= Required action 1 =
In the speech on Territorial Army reserves, which section of the Reserve Forces Act 1996 already allows for compulsory training?
= Required action 2 =
Pick up the speech on Territorial Army reserves right after its final sentence and keep it going.

I have two concerns about the upskilling, however. First, I want to add to the comment from my hon. Friend the Member for Canterbury (Mr Brazier). When it comes to the reserve units, we must be careful, because a larger TA might actually result in a smaller footprint. We must be careful about which TA units we close, simply because, as I know from my experience as an officer commanding a squadron, we cannot simply move personnel and expect them to move units and travel some 20 miles to continue training.

Equally, I am convinced that there must be a compulsion to train. At the moment, we simply have a gentlemen’s agreement to turn up and train with the TA. Without that compulsion, I fear that the reserves cannot fulfil the commitment that they are being asked to make. We are fortunate that section 22 in part III of the Reserve Forces Act 1996 already allows for compulsory training, but we need to look carefully at how to implement it, so that we do not end up offending employers, who might then not wish to allow their reservists to go and train. It is a very difficult circle to square. Equally, we need to look at TA regulations to ensure that bounty, a tax-free payment for people who are fit for role, can be adjusted to ensure that such compulsion can be taken into account.

= Source data =
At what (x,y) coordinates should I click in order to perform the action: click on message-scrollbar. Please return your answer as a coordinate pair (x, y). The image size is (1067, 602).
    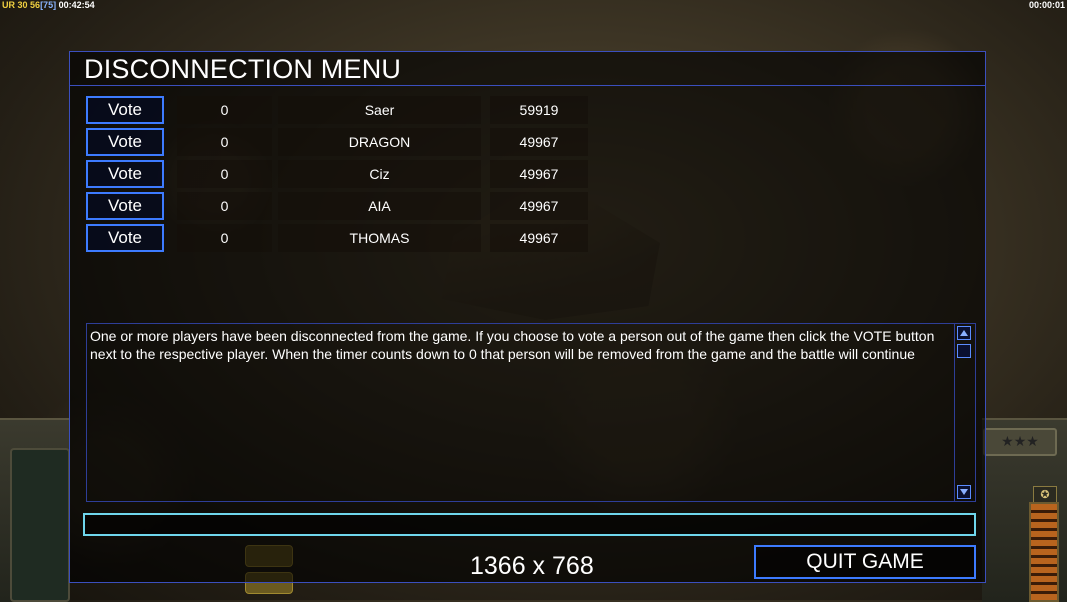
    Looking at the image, I should click on (964, 412).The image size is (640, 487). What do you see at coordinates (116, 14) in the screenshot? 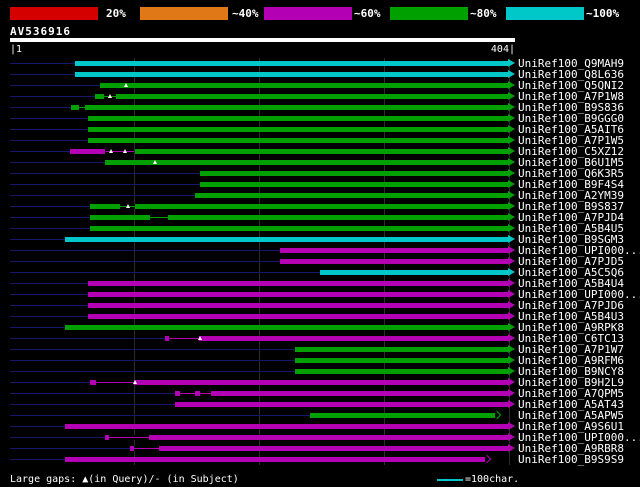
I see `color-key-label: 20%` at bounding box center [116, 14].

= Result 1 =
Section 22 in part III.

= Result 2 =
In my last 27 seconds, I would like to highlight to hon. Members that tomorrow is “wear your uniform to work” day, which is a celebration of our reserve forces, with some 1,900 of them currently being mobilised in support of the Olympics and some 700 on operations in Afghanistan. I hope that hon. Members will join me in celebrating their reservists, although they do not have to go as far as I will by wearing my uniform tomorrow.